* [PAGE]:
<<<<

Animals often appear in dreams and play large parts in whatever drama unfolds before my eyes.  It has always been the way of things and not least, I imagine, because of all the hundreds of animals I have shared my life with.  I remember the working horses in the flatlands, those gentle chestnut giants with slow gait and kindly eyes, with broad backs and feet like meat plates.  I remember watching them pull a plough, bracing their wide chests against the harness and leaving, in their wake, deep straight lines across a field that reached to the horizon.  After their work was done, we unclipped them and turned the huge collars around on their thick necks to give them some relief.  The children, just toddlers, always wanted to ride them home to the stables and a welcome bucket of nuts.  They looked like coloured dots, perched high above the rest of us, and clinging on tightly to the wiry manes, laughing with glee as they rocked and rolled their way down the track.  We never had to lead the horses, for they were weary and only looking for food, water and rest.  I remember someone making a hoo-ha about the danger we put our children in and it made us laugh out loud.  They never fell off, couldn’t fall off, not with that width of back beneath their little bottoms, a back that could have hosted a small tea party quite safely.

Then we had collies, labradors, hens and cats, one, named Cosmic Creepers, whom we found with a rabbit snare embedded in it’s neck.  It was wild and had a set of extremely sharp teeth that it enjoyed sinking into arms and fingers.  Mum and I spent ages snipping the wire, bathing the wounds and minding our fingers.  Cosmic Creepers became part of the family, as did Isobel the hen as you will know if you’ve read Island Wife.  Isobel was also wild, but, thankfully, quite without sharp teeth.  We had pet calves and lambs who always got daft names.  Mint Sauce, for example, and Bovril, and Lamb Chop.  Once we had a crow called Jim who lived in a cage in the barn and smelled dreadful.  His wing was hurt, and after he was set free, he hopped around the garden as if he couldn’t quite remember what to do next.

Living with animals is never dull.  They teach me.  If I only think as a human I miss something, an extra dimension, for animals are quite honest and rather definite about their needs.  They don’t fanny about wondering if it’s convenient for me to serve up dinner, they just whinny or moo or march into the kitchen, which is okay-ish if we are talking Hen. A working horse might have caused a bit of a stooshie, had she got indoors, but I caught her in time.  She just followed me back from the stable and……well…..kept coming.  I fed her a carrot and turned her smartly around.  She did wander back, but not immediately, deciding to visit the farm veg shop on the way for a big mouthful of winter greens.  I could see them hanging out of her mouth as she sashayed up the track, and wee Polly, who worked in the shop had to go home for a lie-down.

I always thought of myself as a wild horse.  I said so, to the island husband one day.  He snorted, which was a bit rude.  No, he said, not a wild horse, oh no definitely not!

Okay……….thanks for that……….what then, if not a wild horse?

A hen, he said and thought it was terribly funny, for quite some time.

Island Blog 37 – New Road

Island Blog 37 - White Wood Sprite

 

Things are hotting up for the launch of my book, Island Wife, to be published by Two Roads on March 28th.  The Hodder team, of which Two Roads is an imprint, are working hard on press releases, magazine reviews, media opportunities and book signings.

>>>>

* [REQUEST]:
Translate this sentence from the blog post above into French: "Isobel was also wild, but, thankfully, quite without sharp teeth." These rows have no connection to the blog post.

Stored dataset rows
<<<<

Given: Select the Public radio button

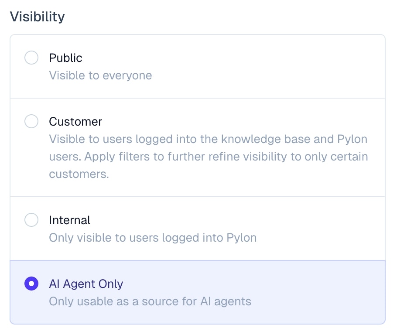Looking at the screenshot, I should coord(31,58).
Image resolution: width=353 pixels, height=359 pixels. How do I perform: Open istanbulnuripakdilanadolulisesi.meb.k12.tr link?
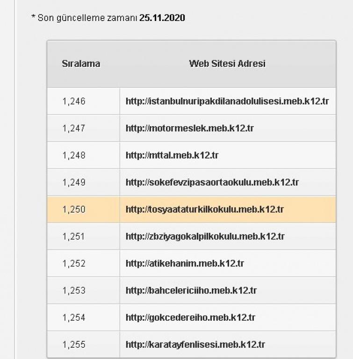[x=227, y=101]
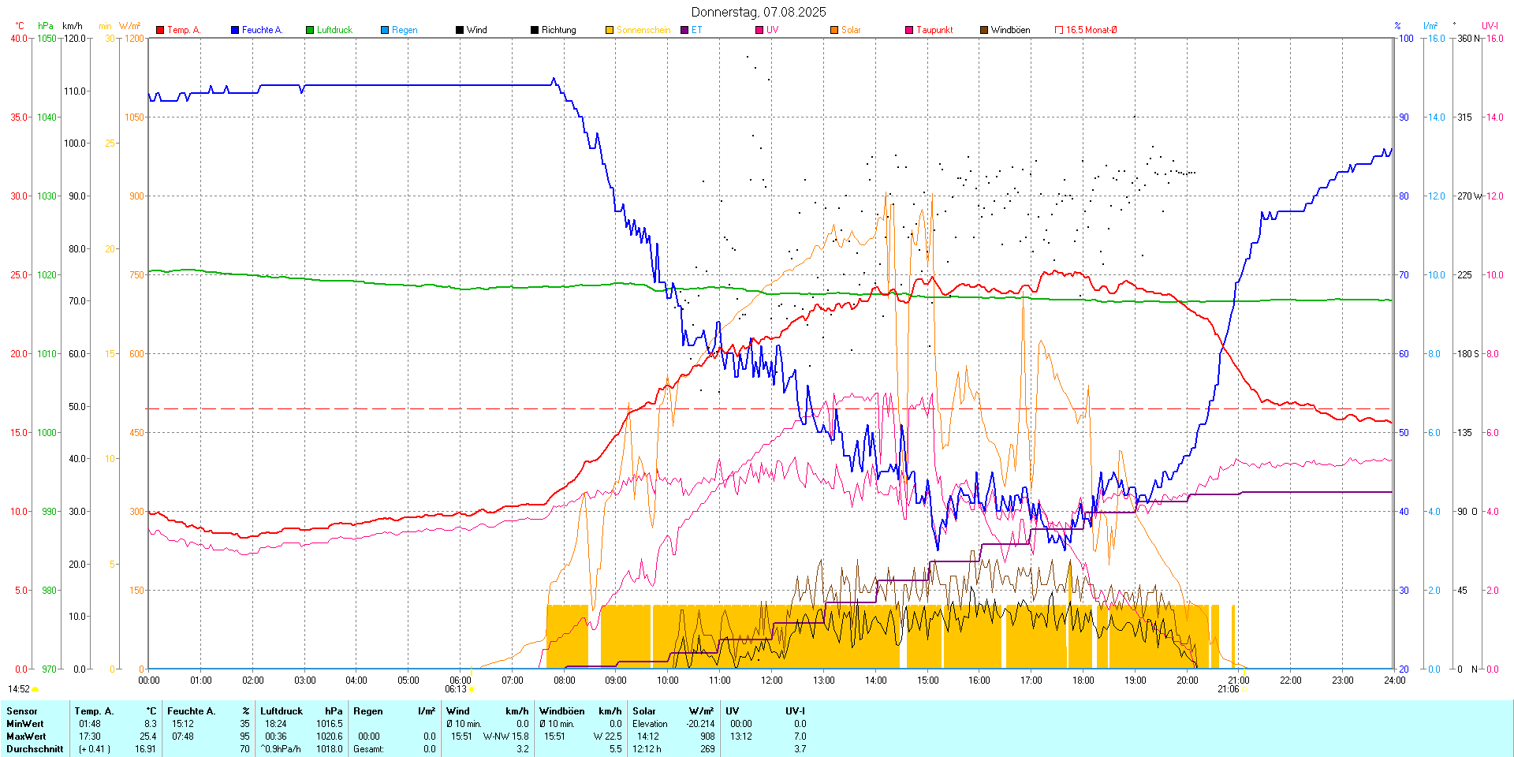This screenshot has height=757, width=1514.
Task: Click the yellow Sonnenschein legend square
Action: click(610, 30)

>>>>

* [SOLUTION TO THE PROBLEM]:
Isobel était sauvage elle aussi, mais, heureusement, tout à fait dépourvue de dents pointues.